Welcome to the Health Office
The Sutton SCEL/Elem Health Office provides a full range of health care services for students and staff.
- Provides nursing care to students and staff that are sick, injured, or have chronic medical conditions
- Develops individual care plans in collaboration with physicians, parents/guardians, and staff for students with allergies, diabetes, asthma, seizures, and other acute and chronic conditions
- Conducts state mandated screenings
- Reviews and maintains student’s medical and immunization records in accordance with state law
- Coordinates various health and wellness programs for student
- Conducts educational in-services for faculty on a variety of health topics
- Collaborates with the school physician on school-wide health issues
- Leads the Medical Emergency Response Team in each building for MERP (Medical Emergency Response Plan)

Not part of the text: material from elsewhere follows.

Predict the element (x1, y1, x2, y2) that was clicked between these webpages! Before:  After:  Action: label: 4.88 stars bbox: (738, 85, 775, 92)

- Participates in 504s, IEPs and student assisted service meetings
- Offers CPR/First Aid/AED and EpiPen training for staff
Guidelines for Keeping Sick Children from School
Each day many parents are faced with a decision: should they keep their sick children at home or send them off to school? Often the way a child looks and acts can make the decision an obvious one. The following guidelines should be considered when making the decision:
- Fever: The child should remain at home with a fever greater than 100 degrees. The child can return to school after he/she has been fever free for 24 hours without fever reducer medication.
- Diarrhea/Vomiting: A child with diarrhea and/or vomiting should stay at home and return to school only after being symptom-free for 24 hours.
- Conjunctivitis: The student may return to school after starting treatment.
- Rashes: Common infectious diseases with rashes are most contagious in the early stages. A child with a suspicious rash should return to school only after being seen by a health care provider and they have authorized the child’s return to school.
- Colds: Consider keeping your child at home if he/she is experiencing discomfort from cold symptoms, such as nasal congestion and cough. A continuous green discharge from the nose may be a sign of infection. Consider having the child seen by your health care provider.
A sick child cannot effectively learn and is unable to participate in classes in a meaningful way. Keeping a sick child home prevents the spread of illness in the school community and allows the child opportunity to rest and recover.